In corresponding terms the Buddha goes on to say, “Departing thence, elsewhere I appeared anew. There now I was, bore such a name,” and so on. The memories of the past adhere only to those phases of existence that are illumined by consciousness.

It may be asked, “By what means is it possible to acquire such a faculty of remembering the distant past?”

I reply, “I do not know.” I can only suggest an analogy. One must extinguish one’s own light in order to see the light that shines through the chink in a neighbouring room. In somewhat the same fashion, a man must have extinguished his own light—the notion of an I-identity—and won to the Buddha-knowledge, in order to see himself emerge recurrently as a something luminous in consciousness further and yet further away in the “dark backward and abysm of time,”—one lucent phase, ever and again revealing itself, anterior to the other, until the last faint glimmer is lost in the dim dusk teeming with life, of the beginningless infinitudes.

The Buddha himself instances a definite limit to the capacity to recall to memory past existences, up to which limit he himself attained. Here we have the best possible proof that we have to do, not with a supernatural enlightenment, a species of omniscience, but simply with an intellectual technique which as being purely intellectual, presupposes a certain grade of cognition. If we may put any confidence in the texts, there were in the days of the Buddha, and in those days of which the “Chants of the monks and nuns” tell us, quite a large number of persons who had acquired this faculty. If some one here interjects, “Such a thing is impossible!” he resembles a man at the foot of a hill to whom another standing on the top has described what he sees from that point of vantage, and who retorts, “It is quite impossible that you should see all this. I have eyes in my head as well as you. I look upon the same world as you do and I perceive nothing whatever of all this. Consequently your imagination must be playing tricks with you.”

So much for the real answer. The abstract answer presents itself in the light of an intellectual necessity.

Kamma is that which gives continuity to the I-process. As such it presents itself to me the individual immediately as consciousness. Consciousness, rightly comprehended, tells me that the I-process gives to itself its own coherence; which means that it is self-acting; which in turn means that it is beginningless. I experience the self-perpetuation, the burning of the I-process in consciousness.
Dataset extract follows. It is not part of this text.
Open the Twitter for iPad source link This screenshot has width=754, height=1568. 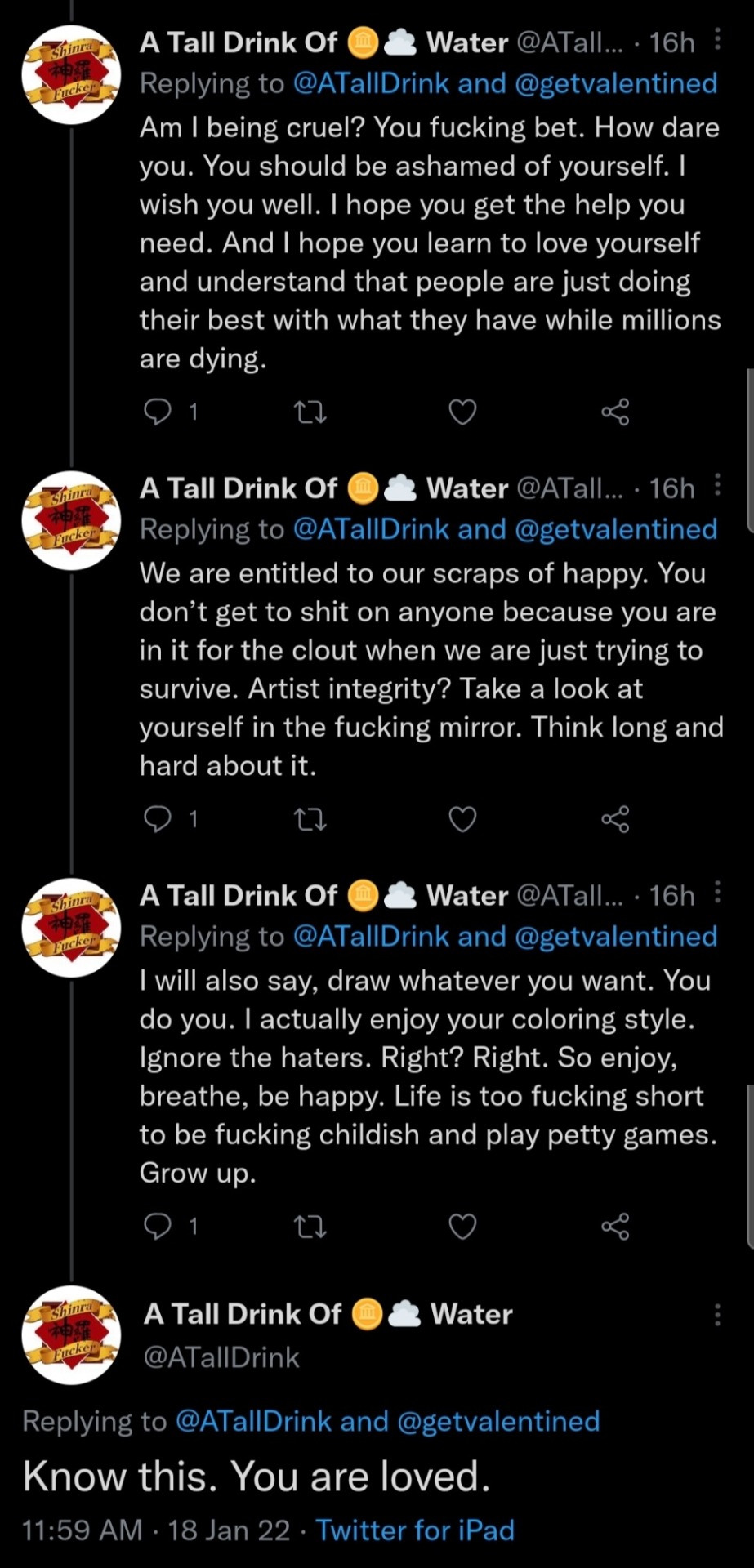(415, 1530)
But just as Kamma conducts from one moment of existence to the next, so does it conduct from one existence to the next.

Should one wish to render this procedure in comprehensible language, one can come at it no otherwise than simply by saying, “Consciousness passes over from existence to existence.” “Kamma” in itself conveys no more meaning than, for example, the word I, which indicates anybody and everybody without distinction, and only acquires actual significance with reference to myself. In exactly the same way “Kamma,” the force in virtue of which every single living creature has being, acquires actual significance only as my own consciousness. Kamma as such has being only as consciousness.

It is in this sense that those passages are to be understood, so obscure to our scholars, in which the Buddha speaks of viññāṇa (consciousness) as that which plants itself in the new womb. Addressing his disciple Ānanda, he says, “If, Ānanda, consciousness did not pass into the womb, would it then be possible for the (new) individuality to differentiate itself?”⁠[6]

Among the Theras of Ceylon the established expression for the Kamma that passes over from one existence to the next is paṭisandhiviññāṇa, a word which means “the again-linking-up consciousness,” the consciousness that ever and again supplies the bond between existence and existence.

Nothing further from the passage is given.